Les maçons s’attellent au défi énergétique

JULIEN BEIDELER |  le 08/01/2010  |  Technique

Alors que se déroulent ce vendredi les rencontres des métiers du gros œuvre à Marcq-en-Barœul (Nord), les maçons se veulent actifs dans la performance énergétique passive. En ligne de mire : la future RT 2012, le développement de l'isolation par l'extérieur et l'étanchéité à l'air du bâti.

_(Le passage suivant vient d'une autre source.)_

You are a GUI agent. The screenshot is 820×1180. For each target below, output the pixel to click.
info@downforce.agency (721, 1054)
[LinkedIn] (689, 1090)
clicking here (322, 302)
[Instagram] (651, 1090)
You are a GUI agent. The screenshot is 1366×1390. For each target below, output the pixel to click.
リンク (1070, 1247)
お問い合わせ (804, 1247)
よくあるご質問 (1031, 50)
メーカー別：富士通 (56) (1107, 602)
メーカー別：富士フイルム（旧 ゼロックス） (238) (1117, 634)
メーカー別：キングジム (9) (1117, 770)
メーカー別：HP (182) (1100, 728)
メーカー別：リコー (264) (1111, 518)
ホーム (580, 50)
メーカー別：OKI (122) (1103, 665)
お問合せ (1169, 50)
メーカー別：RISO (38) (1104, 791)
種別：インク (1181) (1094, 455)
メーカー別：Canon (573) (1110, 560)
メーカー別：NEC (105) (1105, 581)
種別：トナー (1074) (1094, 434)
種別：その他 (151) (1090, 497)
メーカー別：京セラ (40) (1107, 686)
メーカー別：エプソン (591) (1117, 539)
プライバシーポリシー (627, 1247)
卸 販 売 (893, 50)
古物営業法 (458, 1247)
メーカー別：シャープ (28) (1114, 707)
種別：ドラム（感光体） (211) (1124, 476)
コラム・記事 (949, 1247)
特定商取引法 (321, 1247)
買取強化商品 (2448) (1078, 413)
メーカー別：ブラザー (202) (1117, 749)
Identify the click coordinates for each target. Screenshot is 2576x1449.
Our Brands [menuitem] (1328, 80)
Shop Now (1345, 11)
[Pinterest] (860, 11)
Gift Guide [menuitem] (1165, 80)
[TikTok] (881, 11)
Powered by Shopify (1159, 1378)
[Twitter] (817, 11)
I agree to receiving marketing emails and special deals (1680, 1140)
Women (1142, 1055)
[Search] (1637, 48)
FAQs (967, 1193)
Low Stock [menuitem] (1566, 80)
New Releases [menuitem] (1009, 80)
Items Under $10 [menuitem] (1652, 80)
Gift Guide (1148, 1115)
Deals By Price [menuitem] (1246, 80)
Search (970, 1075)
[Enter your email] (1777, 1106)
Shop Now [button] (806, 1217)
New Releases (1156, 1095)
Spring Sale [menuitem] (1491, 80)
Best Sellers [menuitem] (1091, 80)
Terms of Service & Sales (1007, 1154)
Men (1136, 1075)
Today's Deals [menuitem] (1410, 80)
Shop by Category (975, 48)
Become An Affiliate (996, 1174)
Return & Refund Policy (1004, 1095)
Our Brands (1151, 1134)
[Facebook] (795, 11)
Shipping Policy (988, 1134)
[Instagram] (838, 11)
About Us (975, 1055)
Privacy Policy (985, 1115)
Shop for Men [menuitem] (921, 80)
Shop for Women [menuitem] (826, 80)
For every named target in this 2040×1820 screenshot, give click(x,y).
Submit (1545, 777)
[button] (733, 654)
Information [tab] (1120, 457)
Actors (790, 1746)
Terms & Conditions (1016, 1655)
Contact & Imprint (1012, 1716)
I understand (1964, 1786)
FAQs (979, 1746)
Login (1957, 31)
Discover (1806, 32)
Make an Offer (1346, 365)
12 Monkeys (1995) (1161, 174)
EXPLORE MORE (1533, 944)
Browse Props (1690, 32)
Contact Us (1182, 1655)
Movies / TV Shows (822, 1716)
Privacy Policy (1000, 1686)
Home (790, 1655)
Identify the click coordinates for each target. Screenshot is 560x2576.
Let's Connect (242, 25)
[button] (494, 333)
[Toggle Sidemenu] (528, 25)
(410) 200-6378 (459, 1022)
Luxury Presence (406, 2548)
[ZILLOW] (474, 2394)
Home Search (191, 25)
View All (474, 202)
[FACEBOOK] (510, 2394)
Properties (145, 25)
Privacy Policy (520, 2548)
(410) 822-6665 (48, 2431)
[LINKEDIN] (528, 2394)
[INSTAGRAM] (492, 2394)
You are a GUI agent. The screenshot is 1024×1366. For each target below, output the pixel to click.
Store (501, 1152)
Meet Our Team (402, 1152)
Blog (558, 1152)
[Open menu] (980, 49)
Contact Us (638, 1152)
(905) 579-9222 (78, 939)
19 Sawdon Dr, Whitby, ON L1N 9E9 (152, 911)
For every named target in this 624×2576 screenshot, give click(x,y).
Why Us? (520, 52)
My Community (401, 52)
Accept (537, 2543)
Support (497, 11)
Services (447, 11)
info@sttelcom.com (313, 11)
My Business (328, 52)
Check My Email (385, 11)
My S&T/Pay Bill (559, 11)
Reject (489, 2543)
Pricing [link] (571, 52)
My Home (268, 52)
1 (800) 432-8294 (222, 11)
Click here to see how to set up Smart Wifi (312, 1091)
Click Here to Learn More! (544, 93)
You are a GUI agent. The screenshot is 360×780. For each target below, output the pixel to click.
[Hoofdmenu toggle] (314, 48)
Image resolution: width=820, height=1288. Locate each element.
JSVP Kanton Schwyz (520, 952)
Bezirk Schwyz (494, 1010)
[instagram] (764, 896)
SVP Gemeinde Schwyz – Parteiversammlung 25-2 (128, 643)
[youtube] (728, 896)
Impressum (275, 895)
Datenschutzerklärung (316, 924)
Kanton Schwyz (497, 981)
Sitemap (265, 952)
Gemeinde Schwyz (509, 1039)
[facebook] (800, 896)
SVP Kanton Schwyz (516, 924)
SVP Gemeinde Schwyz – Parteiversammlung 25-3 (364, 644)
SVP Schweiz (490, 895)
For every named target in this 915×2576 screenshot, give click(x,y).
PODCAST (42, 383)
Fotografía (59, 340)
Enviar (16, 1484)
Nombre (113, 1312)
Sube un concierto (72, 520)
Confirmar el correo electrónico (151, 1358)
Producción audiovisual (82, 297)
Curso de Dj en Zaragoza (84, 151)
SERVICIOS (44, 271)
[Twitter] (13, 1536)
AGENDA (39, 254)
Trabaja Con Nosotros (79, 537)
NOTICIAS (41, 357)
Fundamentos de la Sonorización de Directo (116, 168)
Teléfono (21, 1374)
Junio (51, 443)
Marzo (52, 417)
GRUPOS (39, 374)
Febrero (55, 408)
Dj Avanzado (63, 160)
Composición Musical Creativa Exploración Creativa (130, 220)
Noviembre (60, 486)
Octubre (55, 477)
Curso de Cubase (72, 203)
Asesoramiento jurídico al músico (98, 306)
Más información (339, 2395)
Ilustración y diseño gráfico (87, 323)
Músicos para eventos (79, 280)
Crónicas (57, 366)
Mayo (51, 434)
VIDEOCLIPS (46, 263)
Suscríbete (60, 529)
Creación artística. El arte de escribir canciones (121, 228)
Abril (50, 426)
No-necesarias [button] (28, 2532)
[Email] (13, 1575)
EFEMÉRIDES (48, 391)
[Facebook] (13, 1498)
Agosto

Les professionnels du gros œuvre vivent une période délicate. Alors même qu'ils se battent chaque jour pour remplir leurs carnets de commandes, ils doivent réserver leur place dans le train de la performance énergétique. Pour ne pas rester à quai. « Intégrer cette nouvelle donne dans la conjoncture actuelle est un exercice difficile, témoigne Franck Cotton, président de l'Union de la maçonnerie et du gros œuvre (Umgo) à la FFB. D'autant que les exigences actuelles des cahiers des charges sont très disparates. » La future réglementation thermique 2012 devrait mettre l'accent sur la qualité du bâti. Une chance à saisir pour les maçons.
« Nous pouvons aborder le défi de la performance énergétique sans complexes », estime Franck Cotton. Pour en convaincre ses troupes, le président de l'Umgo a invité ses homologues européens à s'exprimer lors des rencontres des métiers du gros œuvre le 23 octobre à Marcq-en-Barœul (Nord). « Ce sera l'occasion de partager les bonnes pratiques et de constater que ce qui nous attend est une évolution, pas une révolution. » Hervé Pétard, délégué général du GIE Briques de France à la Fédération française des tuiles et briques est confiant. « Les maçons savent s'adapter. Ils ont su par exemple adopter la maçonnerie à joints minces. Aujourd'hui, 70 % des systèmes constructifs (briques de 20 et Monomur) sont posés de cette manière. »

Redécouvrir le mur double

Côté béton, les industriels continuent d'innover. Lafarge et Bouygues viennent de présenter un nouveau béton prêt à l'emploi trois fois plus isolant qu'un béton standard (? = 0,58 W/m.K). Baptisé « Thermedia 0.6B », il réduirait de 35 % les déperditions par ponts thermiques au niveau des liaisons voiles/planchers. Au Cerib (Centre d'études et de recherches de l'industrie du béton), de nombreuses études ont été menées sur la performance énergétique des systèmes constructifs. « En maison individuelle, les systèmes compatibles avec la RT 2005 pourront répondre aux exigences de la RT 2012 sans rupture technologique », assure Paul Sauvage, responsable du pôle « sciences du bâtiment ».
Dans le cas des bâtiments tertiaires ou à usage d'habitation collective, les choses se compliquent. « Les épaisseurs d'isolant à mettre en œuvre seront sensiblement plus importantes. Il y aurait donc un intérêt fort, quand la configuration le permet, à passer en isolation par l'extérieur. » Peu à peu, maîtres d'œuvre et entreprises redécouvrent les vertus du double mur : une peau intérieure, un parement extérieur et un isolant glissé entre les deux. L'entreprise SFB basée à Vaires-sur-Marne (Seine-et-Marne) s'est fait une spécialité des murs à parement en briques. Son gérant, Philippe Josse, constate un réel regain d'intérêt pour cette technique malgré un coût plus élevé (voir entretien ci-dessous). De son côté, Jean-Yves Jousselin, P-DG éponyme du groupe basé à Chazé-Henri (Maine-et-Loire), propose un mur coffrant à isolation intégrée sans aucun pont thermique (baptisé « Inov'Mur ») qui permet de conserver un parement en béton architectonique (voir ci-dessous).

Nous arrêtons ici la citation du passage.